Today is GIS Day, a day started in 1999 to showcase the many uses of geographical information systems (GIS). Earlier blog posts by Locus Technologies for GIS day have shown how GIS supports cutting-edge visualization of objects in space and over time. This year’s post explains how GIS supports augmented reality.

Augmented reality (AR) is a technology that enhances how we experience the real world by overlaying your surroundings with computer-generated objects. It differs from virtual reality (VR) because in VR, everything you see is computer generated, but in AR, the majority of what you see is real – your experience of reality is enhanced (augmented) but not totally replaced.

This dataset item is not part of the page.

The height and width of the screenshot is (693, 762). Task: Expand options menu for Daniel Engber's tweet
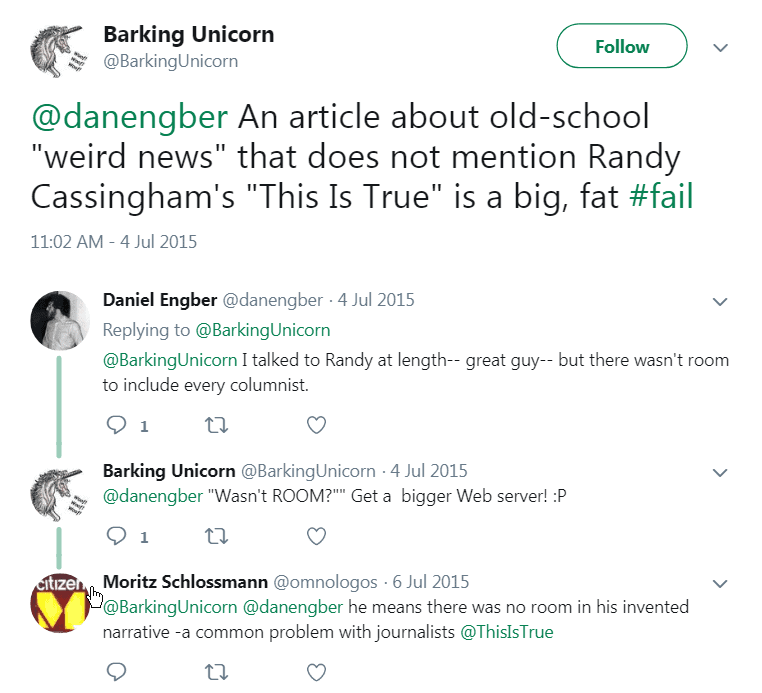[719, 301]
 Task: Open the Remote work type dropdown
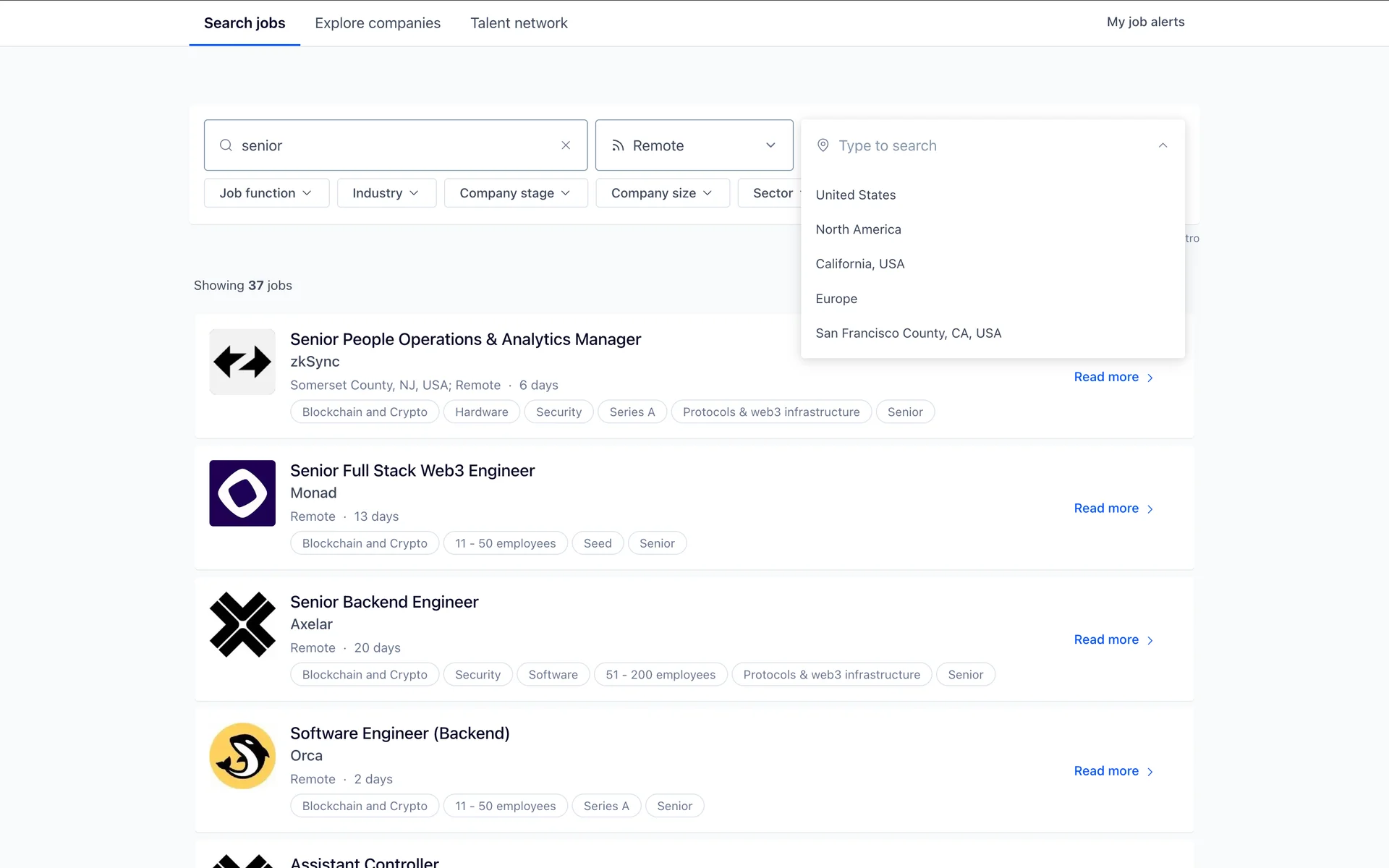(694, 145)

You are probably familiar with one AR application already if you watch American football. The ‘virtual’ first down line that appears on field before each play is projected there by computer and is not really painted on the field. If you follow soccer (or football to the rest of the world), AR is used by a Video Assistant Referee (VAR) to objectively determine tight offsides decisions. Digital lines are drawn across the field to show whether or not attackers are illegally past the last defender or not. Another AR example is the popular game Pokémon Go that shows cute virtual creatures in your living room or your front yard.

To experience AR, you need something to project the non-real objects onto your view of the world. Many AR applications use mobile phones or other devices. An AR application uses the camera view to show you the world around you and then overlays virtual objects onto the view. Other devices such as head mounted displays, ‘smart glasses’, or even ‘bionic contact lenses’ can use AR, but have not been as popular as phones or other mobile devices. In contrast to AR, VR cannot be fully supported with just a mobile device and usually requires headsets to immerse you in a virtual world. Because of this need, AR is much less intrusive than VR is.

Countless other examples of AR already exist in many fields. A few selected applications include:

• Online shoppers at some e-commerce sites can use smart devices to project furniture into their home to see how the pieces look before making a purchase.
• Some clothing stores can project clothing onto shoppers’ bodies to check appearance without having to change clothes. These applications require the user to be in a special dressing booth with full body scanning capabilities.
• Urban planners use AR to display how planned buildings, cell towers, wind turbines, and other structures would look in the existing space. Planners can walk the streets and view how proposed projects would alter the existing cityscape.
• AR is used in manufacturing to display operation and safety instructions in a worker’s field of vision using head mounted displays, which circumvents the need to refer to bulky paper manuals.
• Utility managers can see underground pipelines, water lines, sewer pipes, electrical lines, and other infrastructure projected below their feet.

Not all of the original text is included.